(WORKING DATA)

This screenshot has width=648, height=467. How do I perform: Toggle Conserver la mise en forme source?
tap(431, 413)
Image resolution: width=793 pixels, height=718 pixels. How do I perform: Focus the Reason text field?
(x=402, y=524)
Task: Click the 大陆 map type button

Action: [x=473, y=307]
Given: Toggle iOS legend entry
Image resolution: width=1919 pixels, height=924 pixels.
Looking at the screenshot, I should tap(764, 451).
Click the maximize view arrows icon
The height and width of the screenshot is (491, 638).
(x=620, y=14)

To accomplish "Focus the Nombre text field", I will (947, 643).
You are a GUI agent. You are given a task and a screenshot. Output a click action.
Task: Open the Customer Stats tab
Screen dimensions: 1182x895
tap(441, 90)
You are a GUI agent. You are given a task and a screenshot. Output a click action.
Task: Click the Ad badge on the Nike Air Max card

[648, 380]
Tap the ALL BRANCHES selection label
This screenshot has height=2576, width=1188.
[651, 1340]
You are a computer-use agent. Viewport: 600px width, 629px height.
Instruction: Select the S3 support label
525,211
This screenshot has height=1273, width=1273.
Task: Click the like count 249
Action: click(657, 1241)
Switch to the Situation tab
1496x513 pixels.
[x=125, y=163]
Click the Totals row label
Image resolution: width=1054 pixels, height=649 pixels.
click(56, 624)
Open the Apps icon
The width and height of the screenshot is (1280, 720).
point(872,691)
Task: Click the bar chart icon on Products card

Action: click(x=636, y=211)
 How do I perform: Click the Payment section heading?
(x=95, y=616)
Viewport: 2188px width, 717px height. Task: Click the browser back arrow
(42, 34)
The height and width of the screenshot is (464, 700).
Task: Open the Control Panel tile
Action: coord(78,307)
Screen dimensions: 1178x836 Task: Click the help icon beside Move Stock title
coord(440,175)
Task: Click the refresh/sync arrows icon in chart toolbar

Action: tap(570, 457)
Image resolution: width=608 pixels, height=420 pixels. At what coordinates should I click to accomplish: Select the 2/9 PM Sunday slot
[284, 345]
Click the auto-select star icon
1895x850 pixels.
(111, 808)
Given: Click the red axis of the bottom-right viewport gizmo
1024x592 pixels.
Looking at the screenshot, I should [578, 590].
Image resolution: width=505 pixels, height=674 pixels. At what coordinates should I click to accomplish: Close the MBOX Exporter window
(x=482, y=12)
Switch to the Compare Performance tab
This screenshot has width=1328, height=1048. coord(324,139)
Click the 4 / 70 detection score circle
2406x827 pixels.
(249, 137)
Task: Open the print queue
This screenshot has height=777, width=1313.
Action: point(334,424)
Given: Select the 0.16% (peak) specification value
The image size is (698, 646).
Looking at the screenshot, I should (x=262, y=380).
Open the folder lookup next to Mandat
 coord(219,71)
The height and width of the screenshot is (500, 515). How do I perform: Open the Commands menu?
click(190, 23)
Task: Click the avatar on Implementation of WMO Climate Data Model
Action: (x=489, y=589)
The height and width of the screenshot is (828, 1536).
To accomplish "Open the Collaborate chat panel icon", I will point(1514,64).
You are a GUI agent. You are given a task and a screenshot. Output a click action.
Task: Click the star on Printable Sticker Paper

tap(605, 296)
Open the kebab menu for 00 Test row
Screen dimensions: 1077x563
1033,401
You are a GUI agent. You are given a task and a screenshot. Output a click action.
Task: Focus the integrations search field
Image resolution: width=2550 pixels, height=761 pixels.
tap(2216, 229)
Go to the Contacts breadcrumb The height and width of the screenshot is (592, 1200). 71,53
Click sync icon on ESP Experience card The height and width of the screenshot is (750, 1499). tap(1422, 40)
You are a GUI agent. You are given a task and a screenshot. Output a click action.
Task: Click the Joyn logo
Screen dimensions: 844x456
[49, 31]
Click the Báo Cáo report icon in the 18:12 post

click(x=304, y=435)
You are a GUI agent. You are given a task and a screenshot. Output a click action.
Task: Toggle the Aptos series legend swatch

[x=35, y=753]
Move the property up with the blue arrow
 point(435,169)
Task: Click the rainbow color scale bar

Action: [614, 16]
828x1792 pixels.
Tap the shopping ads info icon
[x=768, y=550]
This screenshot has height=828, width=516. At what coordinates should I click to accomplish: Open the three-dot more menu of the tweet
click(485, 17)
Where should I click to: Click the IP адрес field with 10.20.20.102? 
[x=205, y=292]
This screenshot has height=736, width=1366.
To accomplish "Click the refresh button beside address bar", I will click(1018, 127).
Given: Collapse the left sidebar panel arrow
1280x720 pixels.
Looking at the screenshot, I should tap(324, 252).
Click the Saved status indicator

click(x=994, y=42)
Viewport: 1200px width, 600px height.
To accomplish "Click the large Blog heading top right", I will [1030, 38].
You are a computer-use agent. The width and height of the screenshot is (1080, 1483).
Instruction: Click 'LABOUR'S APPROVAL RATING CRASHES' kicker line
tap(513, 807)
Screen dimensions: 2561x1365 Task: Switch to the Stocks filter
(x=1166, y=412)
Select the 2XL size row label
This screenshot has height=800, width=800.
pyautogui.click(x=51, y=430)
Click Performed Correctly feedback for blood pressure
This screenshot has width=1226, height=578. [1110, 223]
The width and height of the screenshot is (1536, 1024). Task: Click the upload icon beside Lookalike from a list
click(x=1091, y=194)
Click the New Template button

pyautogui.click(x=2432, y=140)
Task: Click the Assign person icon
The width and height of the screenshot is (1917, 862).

(End WORKING DATA)

Every line from the one containing "Click Performed Correctly" through the last line above should be retyped exactly; no other lines are wanted.

Click Performed Correctly feedback for blood pressure
This screenshot has width=1226, height=578. [1110, 223]
The width and height of the screenshot is (1536, 1024). Task: Click the upload icon beside Lookalike from a list
click(x=1091, y=194)
Click the New Template button

pyautogui.click(x=2432, y=140)
Task: Click the Assign person icon
The width and height of the screenshot is (1917, 862).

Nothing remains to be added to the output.